WRITTEN TASK »
Please copy out the data verbatim, starting at the line that has "1200x890 pixels. At" and stopping after the line that has "(x=467, y=48)". Leave the pictures out.

SUPPLIED DATA »
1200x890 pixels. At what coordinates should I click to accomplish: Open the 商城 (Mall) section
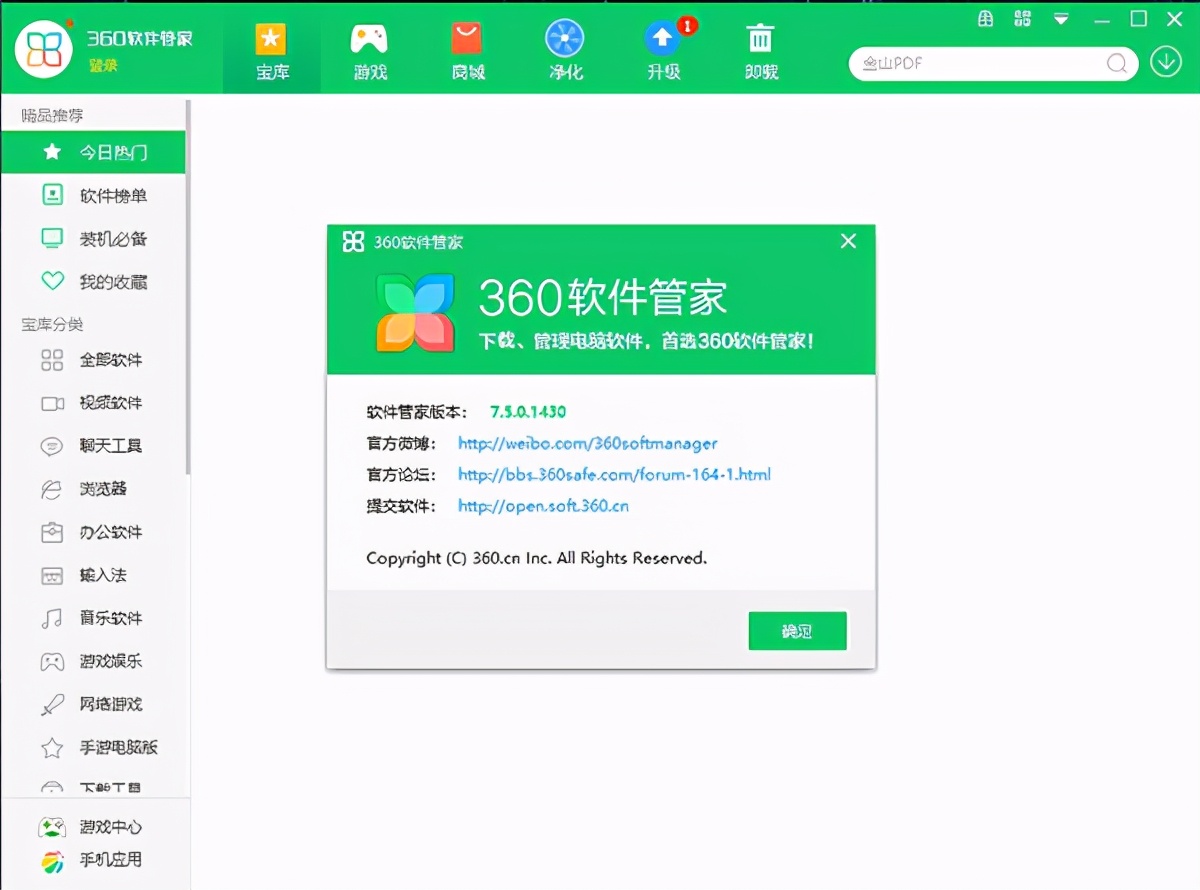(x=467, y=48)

--

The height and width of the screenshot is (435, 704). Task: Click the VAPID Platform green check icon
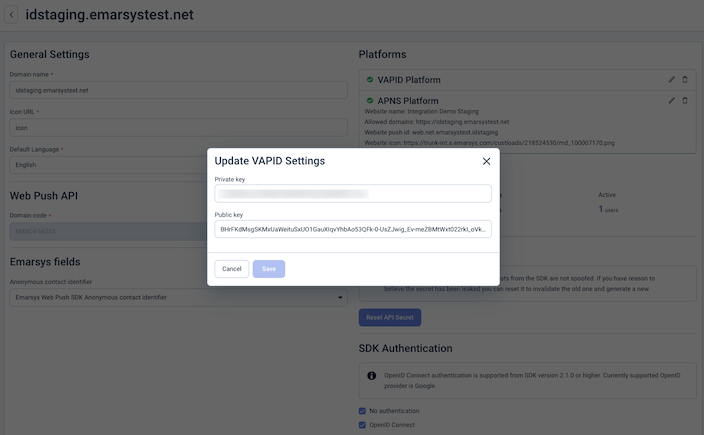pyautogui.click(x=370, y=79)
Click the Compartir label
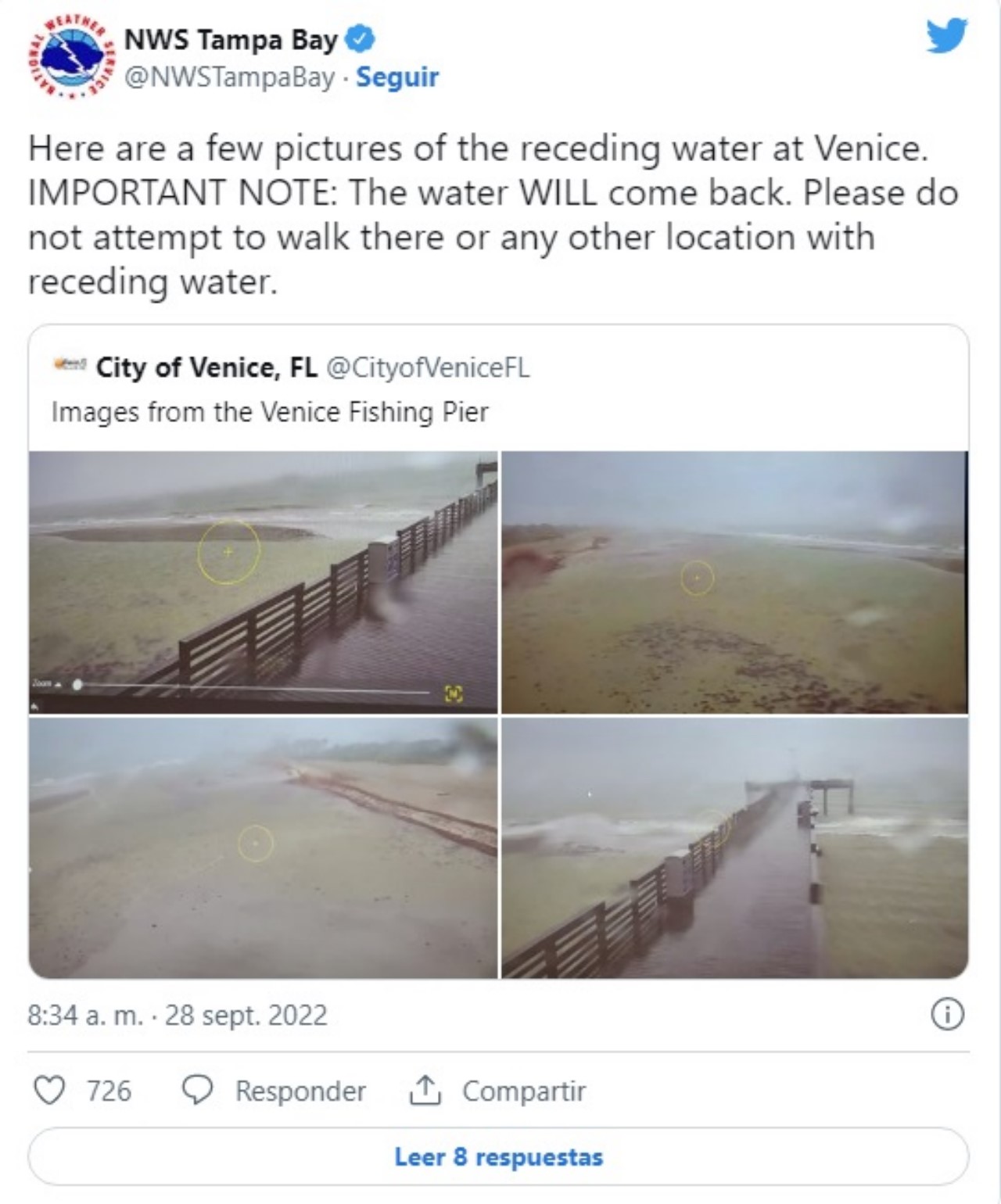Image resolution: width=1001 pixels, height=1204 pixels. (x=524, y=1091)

RESPONSE »
1200x890 pixels. At what coordinates should I click to accomplish: Open the 商城 (Mall) section
(x=467, y=48)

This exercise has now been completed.